I just spent a bunch of time trying to figure out why my Time Machine would not restore data. The restored folders were empty, but the data was on the Time Capsule.
I tried to copy the folder via the Finder and that failed silently as well. Even more oddly, I could open some folders on the Time Capsule and even open the contents of the folder, but if I tried to copy the folder, it said I didn’t have enough permissions.
So after some google searches, I got pointed in the direction of my user’s group setting.
Opening System Preferences, I selected Accounts. I entered my admin password by clicking the padlock, and then I right-clicked my user in the list and chose “Advanced Settings…”
Sure enough, my user’s group value was 501, the same as my user. This means that the operating system stuck me in a group of myself only.
Apparently the proper group should be “staff” or value 20. I changed my group to 20, saved my changes, and now I could restore via Time Machine.
Warning: Changing values in this Advanced Options dialog can be dangerous. Be very careful to only change the group ID if you need to.
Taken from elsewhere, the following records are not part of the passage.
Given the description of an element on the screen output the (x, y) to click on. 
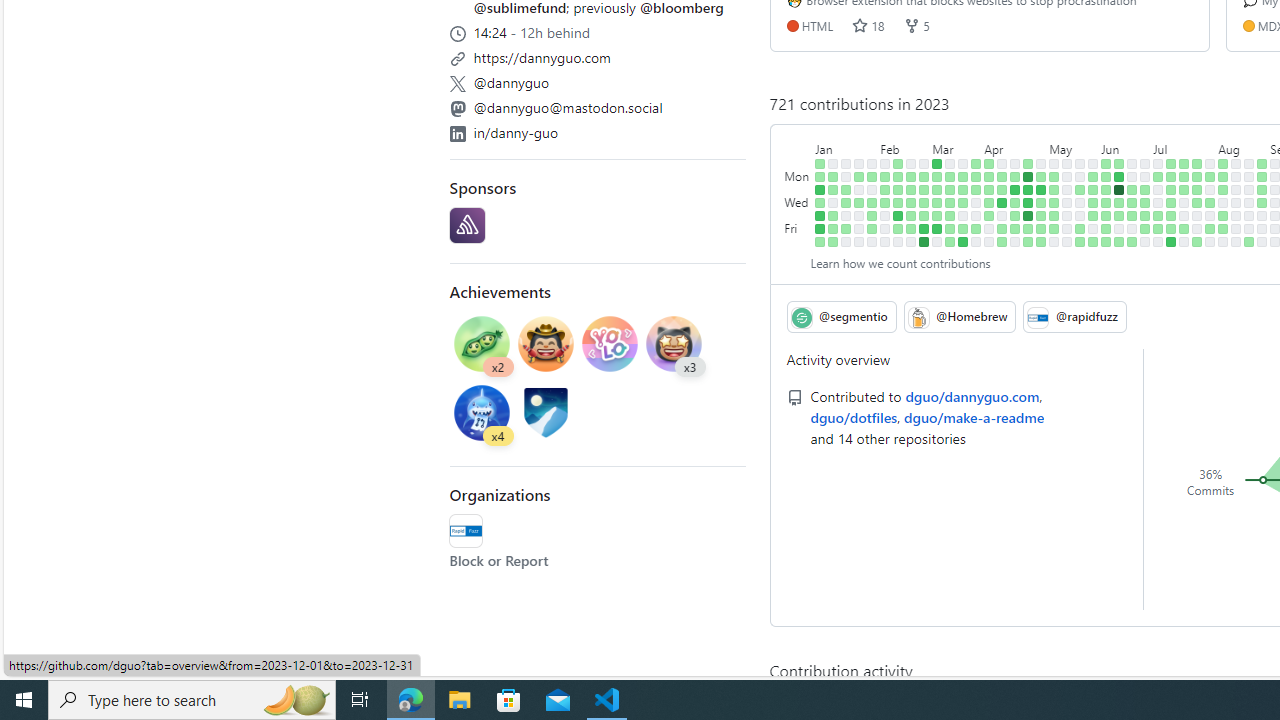
19 contributions on April 27th. (1028, 215)
2 contributions on March 27th. (976, 176)
No contributions on April 22nd. (1015, 241)
No contributions on June 19th. (1131, 176)
35 contributions on June 13th. (1119, 189)
4 contributions on April 15th. (1002, 241)
8 contributions on March 21st. (962, 189)
4 contributions on February 17th. (898, 228)
10 contributions on May 2nd. (1041, 189)
https://dannyguo.com (542, 57)
8 contributions on May 1st. (1041, 176)
@dannyguo@mastodon.social (568, 106)
Achievement: Pair Extraordinaire (481, 343)
2 contributions on July 6th. (1158, 215)
https://dannyguo.com (597, 55)
Given the description of an element on the screen output the (x, y) to click on. 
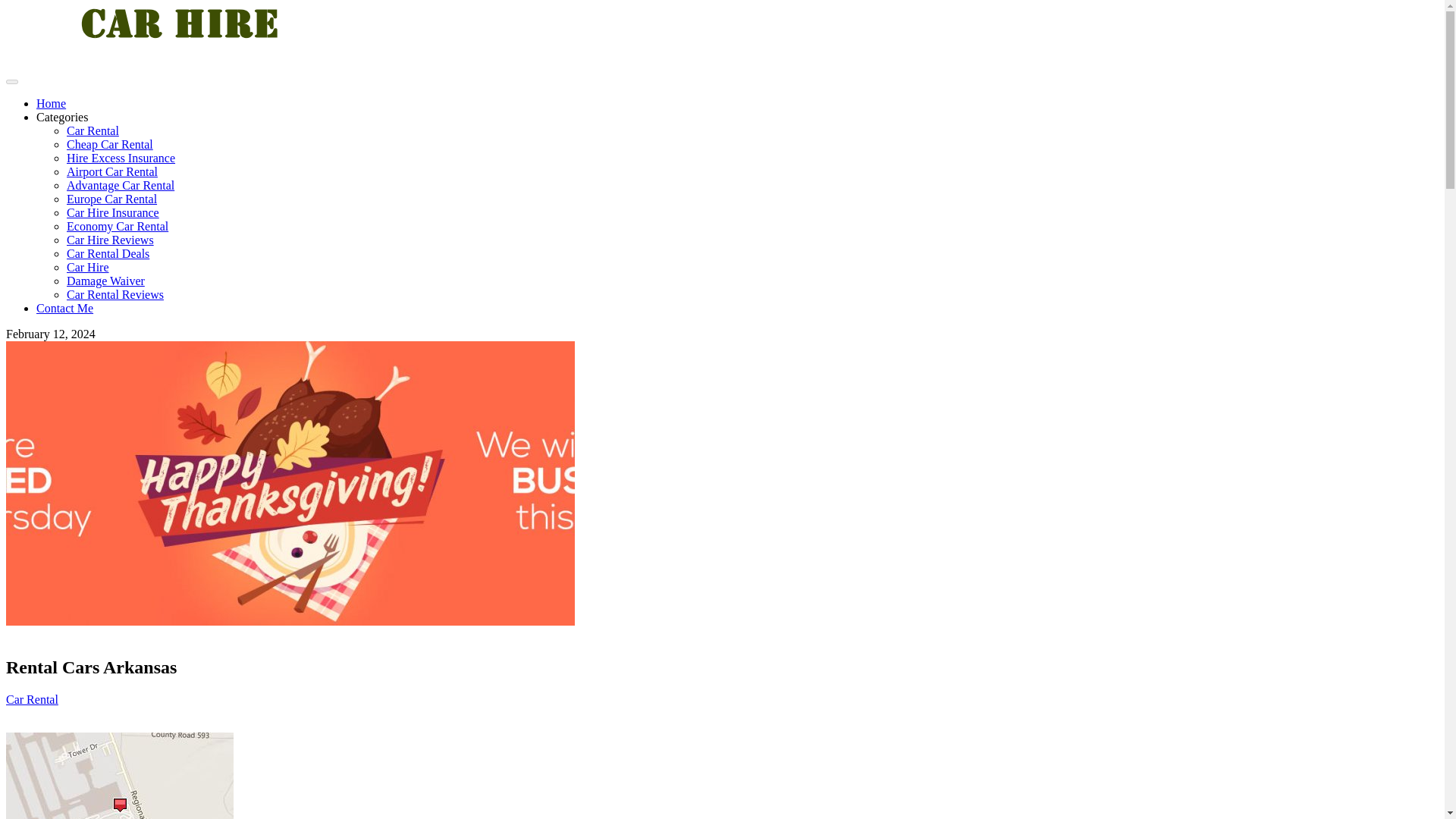
Economy Car Rental (117, 226)
Damage Waiver (105, 280)
Car Hire Reviews (110, 239)
Car Rental (31, 698)
Advantage Car Rental (120, 185)
Hire Excess Insurance (120, 157)
Car Rental Reviews (114, 294)
Categories (61, 116)
Car Rental (92, 130)
Car Rental Deals (107, 253)
Europe Car Rental (111, 198)
Home (50, 103)
Car Hire Insurance (112, 212)
Contact Me (64, 308)
Airport Car Rental (111, 171)
Given the description of an element on the screen output the (x, y) to click on. 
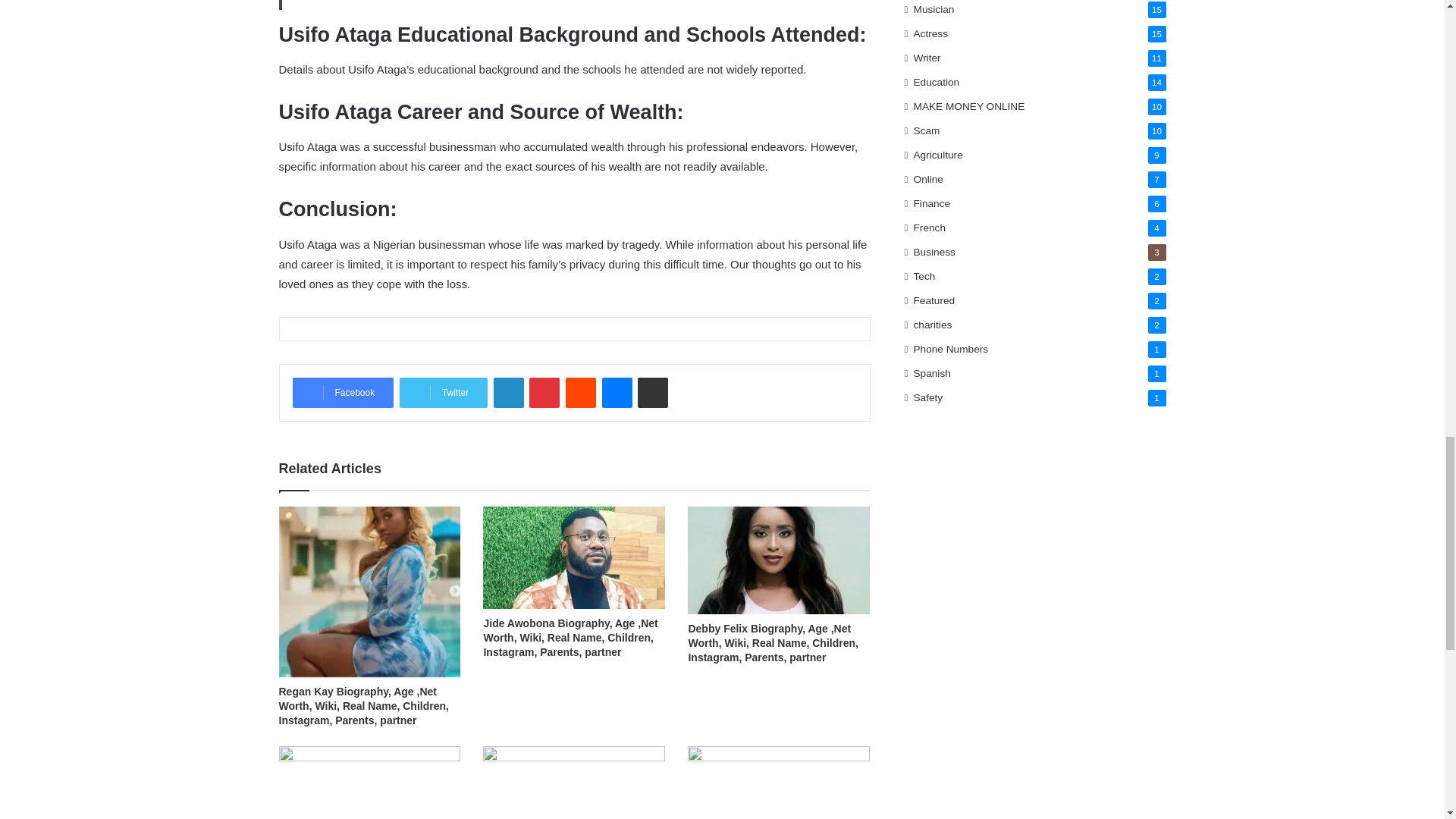
Pinterest (544, 392)
LinkedIn (508, 392)
Facebook (343, 392)
Pinterest (544, 392)
Messenger (616, 392)
Reddit (580, 392)
Share via Email (652, 392)
Reddit (580, 392)
Facebook (343, 392)
Share via Email (652, 392)
LinkedIn (508, 392)
Twitter (442, 392)
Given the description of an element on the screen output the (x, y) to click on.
Following this, I checked my wife’s Mac. On that machine, my user had a proper group of 20. A user I had created for the Apple Store geniuses to use also had a group of 20. But her user had a group of 502 (her user ID). So we changed it to 20 also.
Older versions of OS X had a default group that was the same as the user. This has changed at some point, but if you have used Panther/Tiger and migrated forward, you might want to check your group ID.
I have suggested to Apple that they check this when updating/installing the OS and offer a fix if they see a bad value here, because it is a very geeky, very unixy, very hidden value that can directly affect a user’s ability to use their Macintosh properly.